Sunday, December 29, 2019

And now for something completely different: The dawning of the Age of Apple Aquarius

Updated with a few notes from Al Kossow, who was at Apple during this period

An interesting document has turned up at the Internet Archive: the specification to the Scorpius CPU, the originally intended RISC successor to the 68K Macintosh.

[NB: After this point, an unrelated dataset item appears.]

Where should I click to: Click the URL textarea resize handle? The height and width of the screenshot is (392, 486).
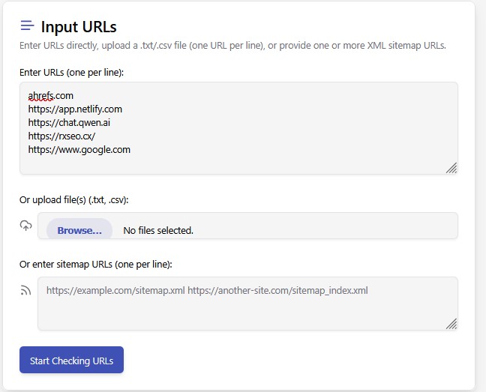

In 1986 the 68K processor line was still going strong but showing its age, and a contingent of Apple management (famously led by then-Mac division head Jean-Louis Gassée and engineer Sam Holland) successfully persuaded then-CEO John Sculley that Apple should be master of its own fate with its own CPU. RISC was just emerging at that time, with the original MIPS R2000 CPU appearing around 1985, and was clearly where the market was going (arguably it still is, since virtually all major desktop and mobile processors are load-store at the hardware level today, even Intel); thus was the Aquarius project born. Indeed, Sculley's faith in the initiative was so great that he allocated a staff of fifty and even authorized a $15 million Cray supercomputer, which was smoothed over with investors by claiming it was for modeling Apple hardware (which, in a roundabout and overly optimistic way, it was) and to see, in Al Kossow's words, "what could be done if you had a Macintosh with the power of a Cray."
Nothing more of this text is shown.